*What needs to be done*.
Could you restate exactly the lines that begin at the line with "1179x960 pixels." and end at the final line of the data?

*Collected data entries*.
-----

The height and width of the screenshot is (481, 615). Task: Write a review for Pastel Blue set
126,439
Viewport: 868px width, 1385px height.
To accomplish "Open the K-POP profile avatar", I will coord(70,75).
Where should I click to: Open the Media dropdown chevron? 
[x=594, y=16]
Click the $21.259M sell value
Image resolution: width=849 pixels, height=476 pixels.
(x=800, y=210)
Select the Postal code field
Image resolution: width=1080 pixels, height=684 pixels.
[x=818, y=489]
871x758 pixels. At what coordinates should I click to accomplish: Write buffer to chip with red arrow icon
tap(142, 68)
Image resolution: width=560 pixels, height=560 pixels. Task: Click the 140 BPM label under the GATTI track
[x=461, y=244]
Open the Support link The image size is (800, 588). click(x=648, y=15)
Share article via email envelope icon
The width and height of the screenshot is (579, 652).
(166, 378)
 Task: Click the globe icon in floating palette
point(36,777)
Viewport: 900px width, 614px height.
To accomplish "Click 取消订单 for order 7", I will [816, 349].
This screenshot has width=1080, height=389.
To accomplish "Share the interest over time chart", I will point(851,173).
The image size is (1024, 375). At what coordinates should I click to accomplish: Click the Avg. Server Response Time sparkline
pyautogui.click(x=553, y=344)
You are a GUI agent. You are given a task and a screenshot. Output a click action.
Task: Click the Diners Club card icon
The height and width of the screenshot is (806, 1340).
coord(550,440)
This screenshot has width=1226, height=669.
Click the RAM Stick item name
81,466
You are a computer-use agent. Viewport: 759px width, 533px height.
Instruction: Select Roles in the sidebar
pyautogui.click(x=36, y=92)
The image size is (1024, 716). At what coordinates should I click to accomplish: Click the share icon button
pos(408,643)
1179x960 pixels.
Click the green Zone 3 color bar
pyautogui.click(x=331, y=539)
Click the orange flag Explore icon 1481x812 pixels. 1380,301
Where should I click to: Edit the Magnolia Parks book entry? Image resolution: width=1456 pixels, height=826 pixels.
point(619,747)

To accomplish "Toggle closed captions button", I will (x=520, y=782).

-----

*Written reply*.
1179x960 pixels.
Click the green Zone 3 color bar
pyautogui.click(x=331, y=539)
Click the orange flag Explore icon 1481x812 pixels. 1380,301
Where should I click to: Edit the Magnolia Parks book entry? Image resolution: width=1456 pixels, height=826 pixels.
point(619,747)

To accomplish "Toggle closed captions button", I will (x=520, y=782).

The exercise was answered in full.